DescriptionFor energy systems with high degrees on fluctuating renewable power generation energy storage is a must. Here, interconnecting different energy sectors is of clear advantage and has been demonstrated in many projects and countries. Shifting storage tasks from the electricity sector into other sectors makes the overall system much more cost effective. This is clear for e.g. power-to-heat applications.
But out of electricity also fuels can be generated. Here, it is – at least nowadays – the opposite. Complex technology involved makes energy storage extremely costly. Starting with electrical power in most processes water electrolysis is the starting point. Mechanization (biological or chemical) could be a follow-up. Gases can be converted into liquid fuels. The same end products can be achieved from biomass products. The clear advantage is highest power and energy densities.

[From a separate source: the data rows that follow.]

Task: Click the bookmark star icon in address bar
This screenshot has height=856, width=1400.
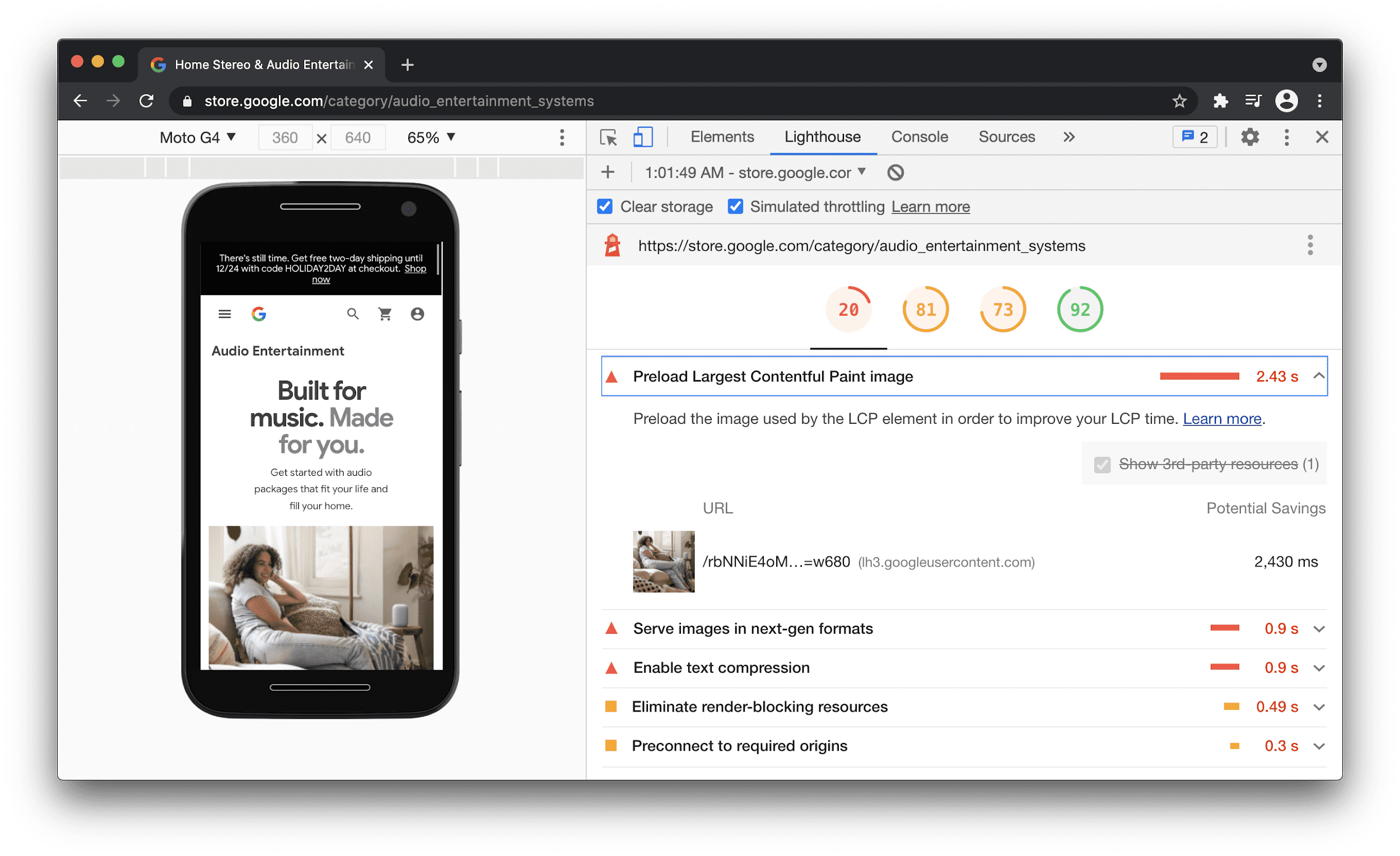Action: pyautogui.click(x=1179, y=100)
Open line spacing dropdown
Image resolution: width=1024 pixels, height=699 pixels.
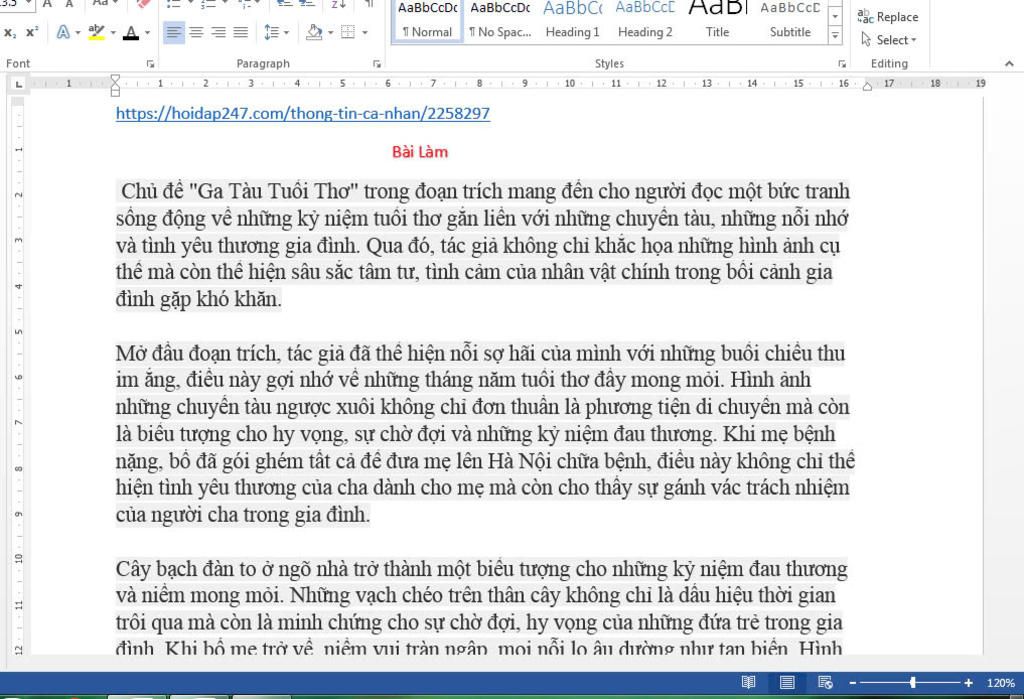coord(272,32)
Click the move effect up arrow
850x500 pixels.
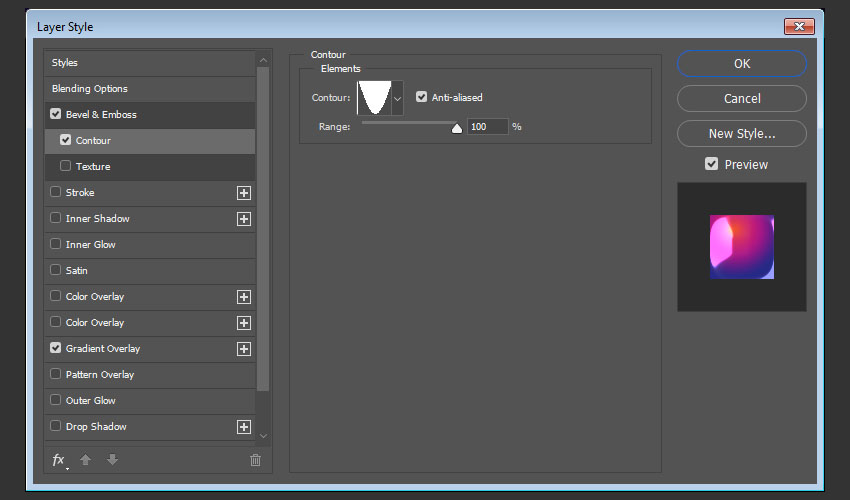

But will there ever be a market for fuels like these? When and how is the right time to start with its integration into energy systems? In case there will be a right time ever.
Panelists: Dr. Brian Vad Mathiesen, Dr. Jon Steinar G. Myrdal, Prof. Frano Barbir, Dr. Iva Ridjan, Prof. Jiří Jaromír Klemeš
The electrofuels are going to play important role in the future smart energy systems as they are offering a missing link between excessive renewable electricity penetration and transport sector. These fuels can be seen as electricity storage in the form of liquid or gaseous fuels and this opens a door to fuel storage systems already put in place. Electrofuels create flexibility in the system that will enable an extensive penetration of fluctuating resources into the electric grid. Based on today’s knowledge and expectations, it is unlikely that modal shift or electrification will completely remove the dependence on liquid or gaseous fuels in some modes of transport, such as heavy-duty trucks, shipping and air travel. Electrofuels provide an option for the parts of transport that cannot be electrified and due to the scarcity of biomass resources this part of transport demand cannot be met by different types of biofuels. The electrofuels can be produce by different production cycles and in this way be adjusted to the system designs. Moreover, all production cycles finish with chemical synthesis therefore the fuel produced can be adjusted to the existing infrastructure in place. As today’s infrastructure is built for liquid fuels and to some extent gaseous fuels, the further transformation of produced hydrogen from water electrolysis to fuels like methanol, DME or methane is beneficial in order to avoid extensive infrastructure changes and costs for alterations.